Unutmayın; ABD'li bir şirketin dünyanın ilk özel uluslararası uzay istasyonunu kurmak için harekete geçtiğini.. Süreç içinde, uzay kolonileri, ay üssü, sonrası Mars derken gitti Kars.. Evet; gezegendeki post modern sömürü adına yapılan, Ortadoğu ve Balkanlar’daki şirket savaşları gibi uzay sömürü kolonyal savaşlardan söz ediyorum. Süreç içinde de gezegenler savaşı. Yani; Dart Vader’lerin ortaya çıkması.. 

Demem o ki; en doğru önlem “Gezegen kardeşliği”.. Düşünün, hem de çok düşünün; gezegenimizi sadece zehirli örümcek ağıyla örmedik, 30 ülke ile ölümcül silahlı hatlar oluşturduk; NATO (Kuzey Atlantik Antlaşması Örgütü)’yu oluşturduk. En son bu örgüte Makedonya katıldı ve Temmuz’daki şenliklerine tanık oldum.. Biliyorsunuz bunu CENTO’su da vardı. Amacı; Ortadoğu’daki güvenliği sağlamayı ve Sovyetlerin Ortadoğu’ya nüfuz etmesini engellemeyi hedef alan bir siyasi örgüttü. Kurucuları; Türkiye, İran, Irak, Pakistan ve İngiltere birliği.. 1979’da sizlere ömür.. 
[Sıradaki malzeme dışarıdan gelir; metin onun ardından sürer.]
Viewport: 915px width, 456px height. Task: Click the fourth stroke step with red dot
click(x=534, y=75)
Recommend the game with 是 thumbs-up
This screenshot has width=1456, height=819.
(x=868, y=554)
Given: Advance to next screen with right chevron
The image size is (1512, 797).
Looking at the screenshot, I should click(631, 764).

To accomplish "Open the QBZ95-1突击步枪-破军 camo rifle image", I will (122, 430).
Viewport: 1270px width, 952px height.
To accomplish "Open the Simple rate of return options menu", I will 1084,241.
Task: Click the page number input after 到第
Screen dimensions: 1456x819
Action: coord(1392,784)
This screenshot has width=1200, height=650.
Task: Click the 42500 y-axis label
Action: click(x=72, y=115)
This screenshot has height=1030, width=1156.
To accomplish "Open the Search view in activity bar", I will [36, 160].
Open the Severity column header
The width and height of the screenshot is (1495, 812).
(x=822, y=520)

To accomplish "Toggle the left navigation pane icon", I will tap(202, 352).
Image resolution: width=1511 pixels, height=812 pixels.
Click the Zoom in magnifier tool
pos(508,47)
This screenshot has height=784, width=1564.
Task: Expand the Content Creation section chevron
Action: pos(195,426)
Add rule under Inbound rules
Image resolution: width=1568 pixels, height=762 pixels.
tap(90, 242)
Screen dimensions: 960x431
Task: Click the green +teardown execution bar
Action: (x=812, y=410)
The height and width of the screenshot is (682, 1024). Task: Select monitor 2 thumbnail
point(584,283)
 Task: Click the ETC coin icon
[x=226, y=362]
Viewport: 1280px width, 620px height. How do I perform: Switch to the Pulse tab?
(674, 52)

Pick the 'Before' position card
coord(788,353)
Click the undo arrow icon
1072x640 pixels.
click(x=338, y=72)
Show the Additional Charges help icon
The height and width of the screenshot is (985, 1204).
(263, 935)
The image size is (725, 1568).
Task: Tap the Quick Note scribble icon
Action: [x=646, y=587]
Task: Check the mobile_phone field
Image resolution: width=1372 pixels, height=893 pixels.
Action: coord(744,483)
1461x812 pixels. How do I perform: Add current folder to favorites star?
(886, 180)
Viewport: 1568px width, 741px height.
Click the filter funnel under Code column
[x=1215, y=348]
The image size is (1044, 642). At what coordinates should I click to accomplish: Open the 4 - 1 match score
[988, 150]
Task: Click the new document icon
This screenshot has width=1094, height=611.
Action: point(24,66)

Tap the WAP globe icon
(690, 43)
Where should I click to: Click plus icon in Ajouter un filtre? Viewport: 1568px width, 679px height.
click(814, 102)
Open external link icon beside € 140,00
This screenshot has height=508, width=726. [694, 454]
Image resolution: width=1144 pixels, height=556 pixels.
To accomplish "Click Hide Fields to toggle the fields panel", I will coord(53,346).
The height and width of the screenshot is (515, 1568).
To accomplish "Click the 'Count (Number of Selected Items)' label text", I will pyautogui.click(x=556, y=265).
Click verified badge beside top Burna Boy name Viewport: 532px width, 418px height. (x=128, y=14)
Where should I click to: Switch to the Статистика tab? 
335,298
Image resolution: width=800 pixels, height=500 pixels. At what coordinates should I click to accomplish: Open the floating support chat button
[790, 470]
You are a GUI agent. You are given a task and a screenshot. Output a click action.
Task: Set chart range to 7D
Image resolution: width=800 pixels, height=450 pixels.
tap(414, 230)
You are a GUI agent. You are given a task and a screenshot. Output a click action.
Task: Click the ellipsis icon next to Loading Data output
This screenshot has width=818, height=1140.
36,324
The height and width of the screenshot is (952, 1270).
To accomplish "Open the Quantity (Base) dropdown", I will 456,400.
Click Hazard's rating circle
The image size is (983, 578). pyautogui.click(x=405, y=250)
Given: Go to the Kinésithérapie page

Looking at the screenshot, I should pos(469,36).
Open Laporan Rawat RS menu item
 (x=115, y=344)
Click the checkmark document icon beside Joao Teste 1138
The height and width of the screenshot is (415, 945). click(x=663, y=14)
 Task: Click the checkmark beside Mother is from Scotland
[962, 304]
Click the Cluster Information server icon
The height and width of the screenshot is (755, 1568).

İşte sinirlerimiz bozulsa da bu sınırları aşarak gezegenimizin yen coğrafyalarına, yeni insanlara, insanlıklara, kültürlere ulaşmaya çalışıyoruz, fakat geri dönüyoruz. Elbet, insan gezegendeki evine dönmeli dönmesine de gezegenimiz tüm insanların ortak evi değil mi!? İnsan gezegenimizin her 2 kutbu arasında istediği yerde yaşayabilmeli.. Gezegenin baronları sınır koymuş, buralar benim diyor, ben ise diyorum ki, doğrusu biz ise demeliyiz ki “Gezegen bizim; görmeliyiz, yaşamalıyız..”..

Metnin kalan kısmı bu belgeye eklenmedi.